Plus, we found a Monarchist. I don’t think that’s ever going to get old.

Now, I just need to find a new, fun data project to feed Fern – I’m sure she’s disappointed I haven’t kicked anything good her way in quite some time.

One final addendum – after publishing, a friend of a friend asked about what would happen if we had zeroed in on the faculty alone – rather than faculty & staff together. I can’t do that breakdown perfectly, but I can approach it, and when I do it shifts the numbers by a bit less than 3% toward Democrat affiliation. The new numbers, if I’m trying to just grab them for faculty without staff, run 40.77% Democrat, 25.47% Republican, and 33.03% Independent.

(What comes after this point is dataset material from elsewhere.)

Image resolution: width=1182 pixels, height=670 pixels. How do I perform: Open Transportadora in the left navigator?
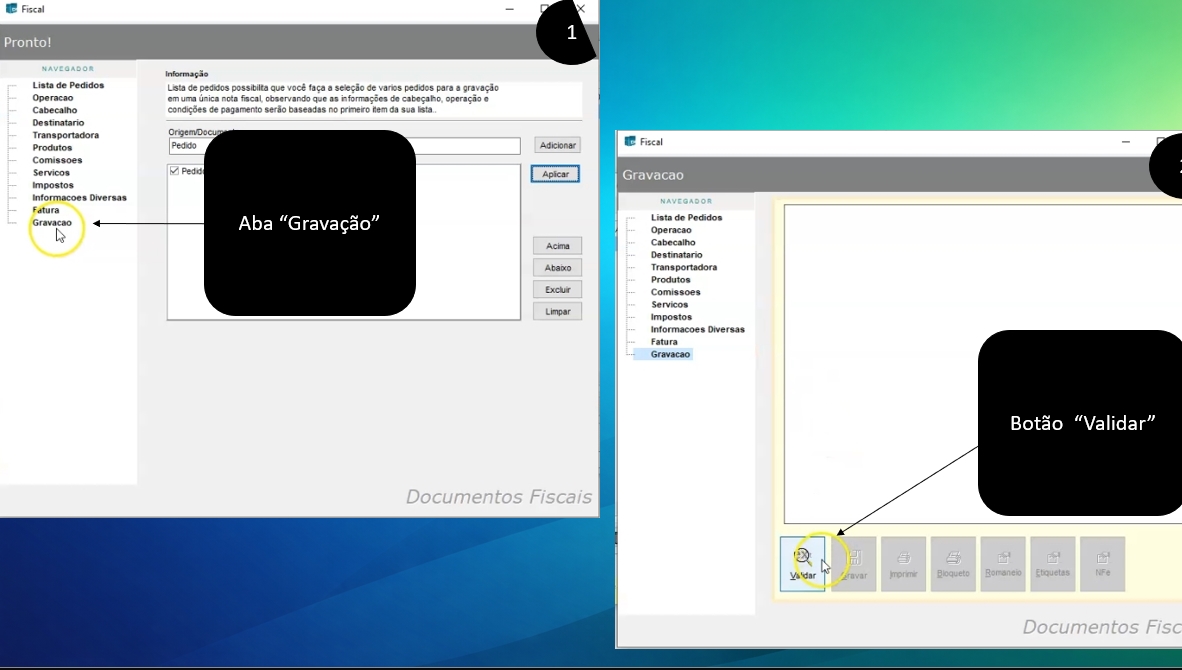coord(65,135)
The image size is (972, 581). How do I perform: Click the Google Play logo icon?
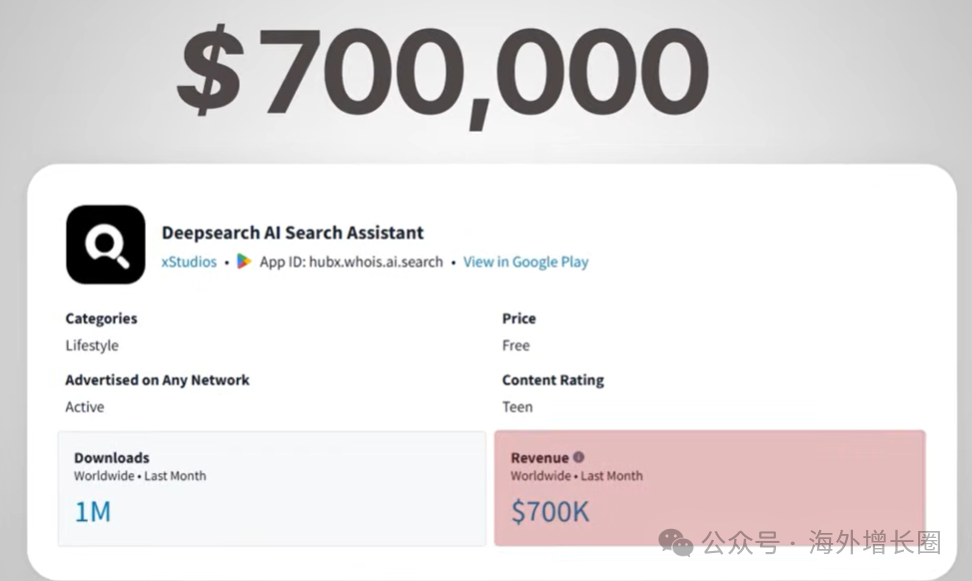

Don’t let the apparent precision of those percentages fool you — they’re my best attempt at faculty isolation, but they’re not perfect. Even these isolated numbers, however, fail to achieve a strong liberal bias. If you want strong bias, your best bet remains looking at different departments. Music & Dramatic arts, I’m looking at  you.

Special thanks to professor Rosanne Scholl for pointing out that whatever my personal feelings on the matter, the major political parties remain proper nouns and deserving of capitalization. Thanks as well go out to Barbara Clark, who asked the question I failed to consider: How do the numbers change if you look at faculty separate from staff?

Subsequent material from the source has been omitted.